(601f) Making Cellulose-Based Films Work in High Humidity | AIChE

(601f) Making Cellulose-Based Films Work in High Humidity

Authors 

Hickman, T. - Presenter, University of South Alabama
Stingelin, N., Georgia Institute of Technology
Petroleum-based plastics are ubiquitous in society, but their limited recyclability and slow degradation present significant environmental concerns. In fact, most plastic waste is not recycled but instead discarded to landfills or accumulated uncontained in the environment where they persist for many years. Thus, solid waste accumulation, energy consumption, and CO2 emissions associated with virgin plastic manufacturing have driven extensive research efforts to develop more sustainable alternative materials to traditional plastics. Cellulose is an obvious candidate to substitute or replace petroleum-based plastics due to its natural abundance, renewability, and biodegradability. Consequently, cellulose-based materials have been widely studied for applications such as packaging, composite materials, and printed electronics. However, the physicochemical properties of cellulose and its derivatives are sensitive to moisture and relative humidity, limiting their performance in many applications.

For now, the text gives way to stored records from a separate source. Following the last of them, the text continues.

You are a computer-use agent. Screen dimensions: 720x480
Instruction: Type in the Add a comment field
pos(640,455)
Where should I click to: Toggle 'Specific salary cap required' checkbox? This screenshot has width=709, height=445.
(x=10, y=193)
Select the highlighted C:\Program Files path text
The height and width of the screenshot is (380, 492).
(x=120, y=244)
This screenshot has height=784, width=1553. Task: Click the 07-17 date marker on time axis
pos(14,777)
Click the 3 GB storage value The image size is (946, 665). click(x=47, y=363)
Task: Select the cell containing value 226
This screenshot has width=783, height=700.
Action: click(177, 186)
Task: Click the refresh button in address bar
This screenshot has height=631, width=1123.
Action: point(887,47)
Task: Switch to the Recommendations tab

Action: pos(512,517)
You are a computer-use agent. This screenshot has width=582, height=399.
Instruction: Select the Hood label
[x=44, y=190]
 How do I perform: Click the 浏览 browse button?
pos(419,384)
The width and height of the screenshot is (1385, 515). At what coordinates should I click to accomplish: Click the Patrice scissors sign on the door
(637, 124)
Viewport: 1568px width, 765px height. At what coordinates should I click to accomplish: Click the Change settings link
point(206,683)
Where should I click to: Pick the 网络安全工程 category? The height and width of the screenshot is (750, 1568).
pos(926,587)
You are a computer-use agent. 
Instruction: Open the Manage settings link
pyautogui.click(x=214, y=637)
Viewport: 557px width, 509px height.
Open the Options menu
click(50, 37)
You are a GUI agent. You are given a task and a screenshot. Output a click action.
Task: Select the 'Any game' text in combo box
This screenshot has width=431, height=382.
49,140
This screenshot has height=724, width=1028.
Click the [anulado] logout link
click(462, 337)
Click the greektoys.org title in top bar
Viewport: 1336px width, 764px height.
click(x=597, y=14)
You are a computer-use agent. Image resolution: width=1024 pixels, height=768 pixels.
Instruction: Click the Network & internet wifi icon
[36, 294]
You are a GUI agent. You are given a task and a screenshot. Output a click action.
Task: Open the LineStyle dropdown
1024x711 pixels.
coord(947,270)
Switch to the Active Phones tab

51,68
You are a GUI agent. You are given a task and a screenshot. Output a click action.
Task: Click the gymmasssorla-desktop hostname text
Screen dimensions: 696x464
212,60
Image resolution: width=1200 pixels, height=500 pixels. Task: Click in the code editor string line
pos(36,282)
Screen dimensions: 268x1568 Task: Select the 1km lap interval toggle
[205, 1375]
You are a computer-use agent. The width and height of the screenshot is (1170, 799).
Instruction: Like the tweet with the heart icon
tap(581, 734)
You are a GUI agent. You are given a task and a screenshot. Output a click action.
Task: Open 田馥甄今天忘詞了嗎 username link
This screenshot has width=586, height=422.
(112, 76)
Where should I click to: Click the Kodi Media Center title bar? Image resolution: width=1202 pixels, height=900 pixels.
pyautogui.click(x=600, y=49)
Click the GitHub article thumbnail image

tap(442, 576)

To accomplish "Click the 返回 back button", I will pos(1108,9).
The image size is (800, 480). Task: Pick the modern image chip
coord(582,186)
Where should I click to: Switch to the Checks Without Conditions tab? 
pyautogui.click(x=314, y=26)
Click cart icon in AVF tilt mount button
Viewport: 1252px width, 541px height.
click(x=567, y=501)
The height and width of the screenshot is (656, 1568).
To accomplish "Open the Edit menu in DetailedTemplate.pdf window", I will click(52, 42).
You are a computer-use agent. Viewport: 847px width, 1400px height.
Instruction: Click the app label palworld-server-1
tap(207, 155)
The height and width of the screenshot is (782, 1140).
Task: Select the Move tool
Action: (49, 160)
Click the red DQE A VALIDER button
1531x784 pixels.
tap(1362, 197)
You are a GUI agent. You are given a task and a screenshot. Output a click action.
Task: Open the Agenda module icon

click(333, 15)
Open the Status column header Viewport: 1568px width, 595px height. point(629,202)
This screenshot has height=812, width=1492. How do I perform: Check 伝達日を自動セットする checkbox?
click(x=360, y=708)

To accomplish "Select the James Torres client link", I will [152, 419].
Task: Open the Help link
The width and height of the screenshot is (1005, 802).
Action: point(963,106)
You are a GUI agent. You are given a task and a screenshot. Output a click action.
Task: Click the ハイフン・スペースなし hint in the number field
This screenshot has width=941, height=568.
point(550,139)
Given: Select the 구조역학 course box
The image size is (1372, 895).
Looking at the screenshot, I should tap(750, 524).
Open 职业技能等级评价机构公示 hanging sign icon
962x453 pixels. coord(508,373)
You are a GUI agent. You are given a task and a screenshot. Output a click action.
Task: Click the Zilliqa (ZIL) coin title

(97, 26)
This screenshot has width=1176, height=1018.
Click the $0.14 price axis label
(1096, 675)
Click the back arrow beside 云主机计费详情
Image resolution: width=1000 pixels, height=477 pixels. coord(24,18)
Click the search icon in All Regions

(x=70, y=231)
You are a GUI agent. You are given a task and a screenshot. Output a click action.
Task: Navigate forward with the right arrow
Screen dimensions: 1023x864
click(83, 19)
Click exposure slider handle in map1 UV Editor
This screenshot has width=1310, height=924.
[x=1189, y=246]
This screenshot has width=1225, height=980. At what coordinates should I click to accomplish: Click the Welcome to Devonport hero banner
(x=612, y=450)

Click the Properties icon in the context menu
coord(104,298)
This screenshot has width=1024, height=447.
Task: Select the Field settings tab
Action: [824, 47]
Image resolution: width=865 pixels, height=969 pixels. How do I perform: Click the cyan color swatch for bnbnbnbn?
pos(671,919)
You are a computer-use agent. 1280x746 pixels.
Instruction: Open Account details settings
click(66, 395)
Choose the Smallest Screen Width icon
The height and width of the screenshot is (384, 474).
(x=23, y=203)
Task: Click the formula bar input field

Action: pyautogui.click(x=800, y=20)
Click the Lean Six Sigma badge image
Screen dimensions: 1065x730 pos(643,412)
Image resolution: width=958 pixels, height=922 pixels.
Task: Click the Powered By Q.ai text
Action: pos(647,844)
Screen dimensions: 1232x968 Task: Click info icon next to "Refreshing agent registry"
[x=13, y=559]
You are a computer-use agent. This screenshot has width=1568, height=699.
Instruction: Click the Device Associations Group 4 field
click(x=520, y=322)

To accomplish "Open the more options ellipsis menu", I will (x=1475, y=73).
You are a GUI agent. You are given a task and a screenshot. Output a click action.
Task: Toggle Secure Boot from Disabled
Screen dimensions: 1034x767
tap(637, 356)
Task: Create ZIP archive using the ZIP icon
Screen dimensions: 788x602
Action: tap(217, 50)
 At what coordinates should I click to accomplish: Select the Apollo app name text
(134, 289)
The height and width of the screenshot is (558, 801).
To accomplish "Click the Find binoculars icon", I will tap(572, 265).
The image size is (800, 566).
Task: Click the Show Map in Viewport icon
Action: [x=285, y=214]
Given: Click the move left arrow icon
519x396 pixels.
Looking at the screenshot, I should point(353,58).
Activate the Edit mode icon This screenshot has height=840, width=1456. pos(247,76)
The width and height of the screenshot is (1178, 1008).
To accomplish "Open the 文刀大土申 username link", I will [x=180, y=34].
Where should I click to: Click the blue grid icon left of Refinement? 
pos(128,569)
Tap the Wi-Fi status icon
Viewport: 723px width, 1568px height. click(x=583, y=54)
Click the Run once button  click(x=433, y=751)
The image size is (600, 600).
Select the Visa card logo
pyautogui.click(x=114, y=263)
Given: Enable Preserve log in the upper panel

Here, we discuss approaches to control swelling and water vapor transmission rates (WVTR) in cellulose-based films including crosslinking with renewable polyacid, coordination with soluble metal oxide hydrates, and polyelectrolyte complexation. We find that crosslinking with polyacid reduces swelling of cellulose-based films, and the WVTR of crosslinked films can be tuned over approximately four orders of magnitude by varying the crosslinker content. The WVTR of crosslinked films is one order of magnitude lower than that of poly(ethylene terephthalate), but increases when the RH is above 65% due to hydrophilic moieties of the polymer and crosslinker. Promisingly, the hydrophilicity of the crosslinker can be reduced by coordination with a metal oxide hydrate, preventing interaction with water. Similarly, polyelectrolyte complexes of cellulose and chitosan are less hydrophilic than the neat materials, demonstrated by their insolubility and high resistance to swelling. The approaches explored here to control moisture sensitivity in cellulose-based films are therefore promising for expanding the application space of cellulose as a sustainable alternative to petroleum-based plastics.